===== Extracted records

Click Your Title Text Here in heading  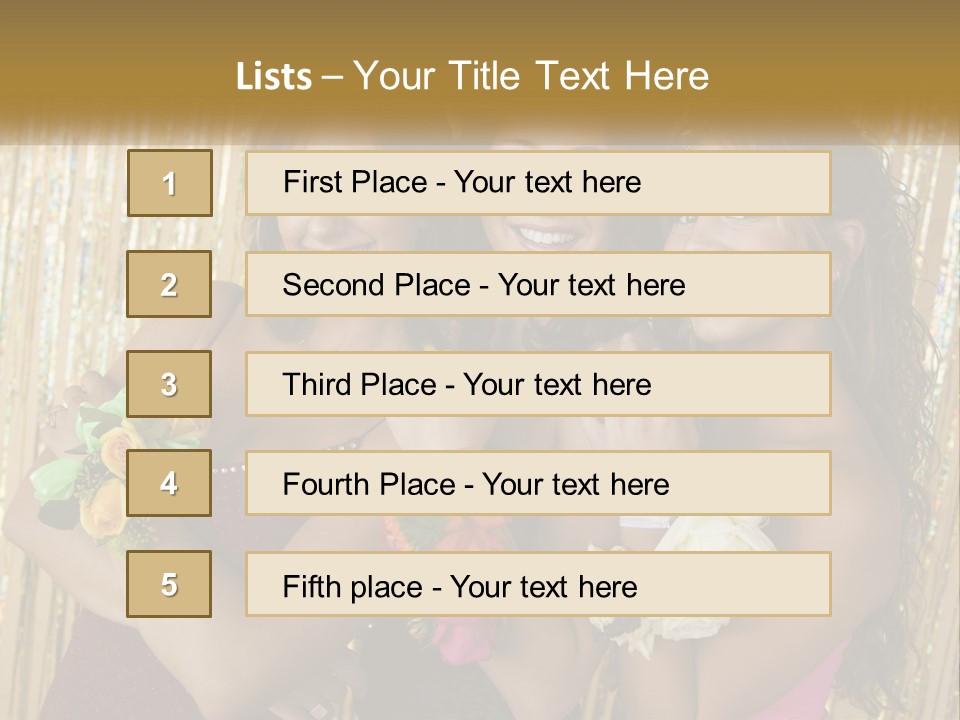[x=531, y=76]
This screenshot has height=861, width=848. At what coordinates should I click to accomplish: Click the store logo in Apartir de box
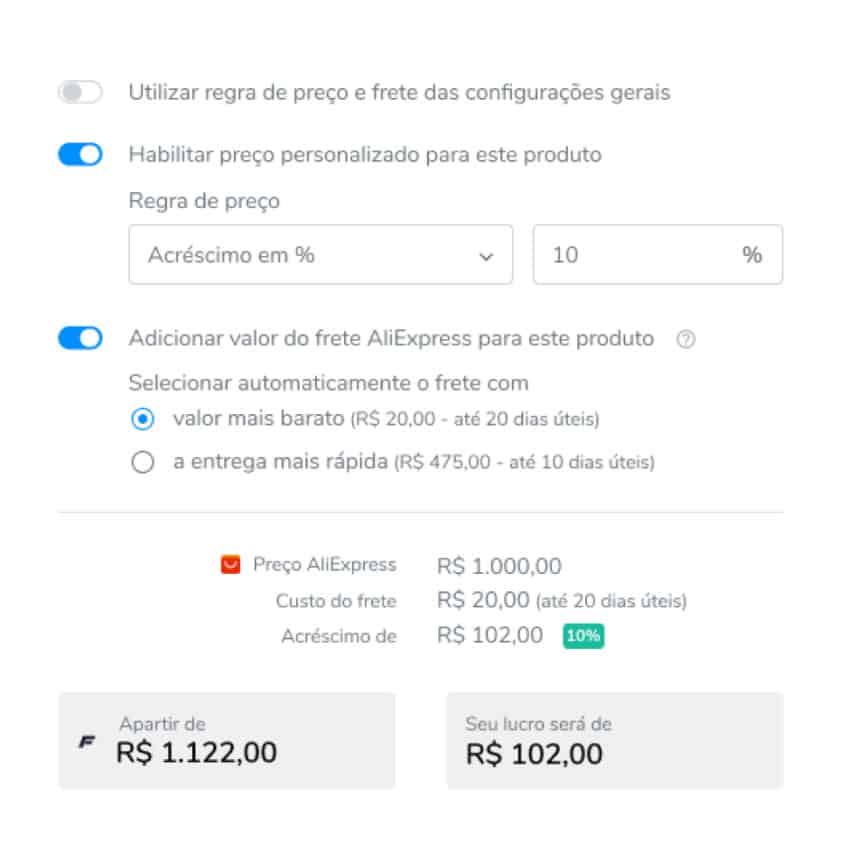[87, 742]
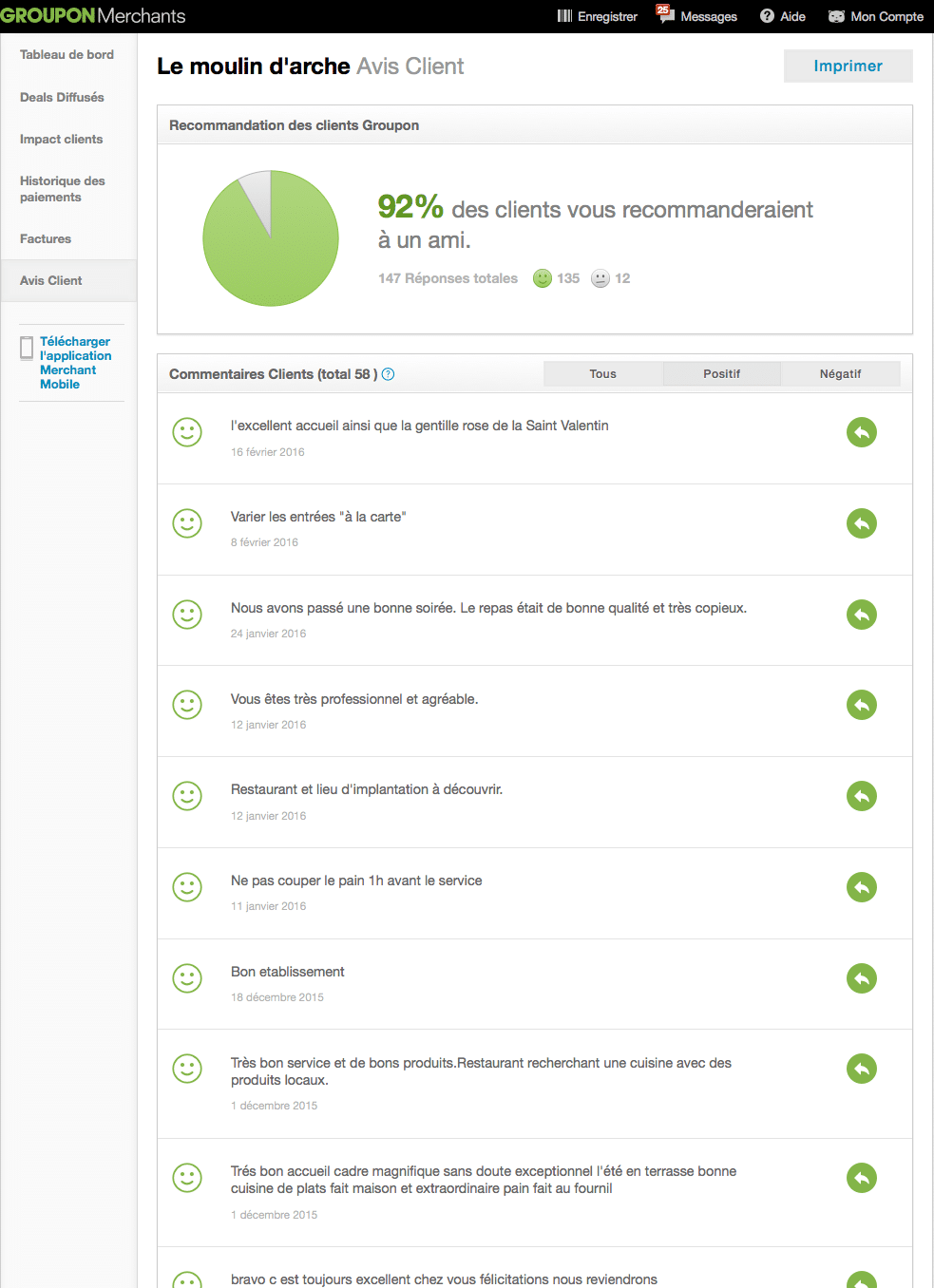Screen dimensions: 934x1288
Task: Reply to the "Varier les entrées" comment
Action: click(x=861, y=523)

==========

● Task requirements:
Leaving every picture out, return the lines from the one containing "This screenshot has" through the last line of the records exactly.

● Answer section:
This screenshot has height=861, width=848. At what coordinates should I click to accomplish: Click the store logo in Apartir de box
[87, 742]
Screen dimensions: 934x1288
Task: Reply to the "Varier les entrées" comment
Action: click(x=861, y=523)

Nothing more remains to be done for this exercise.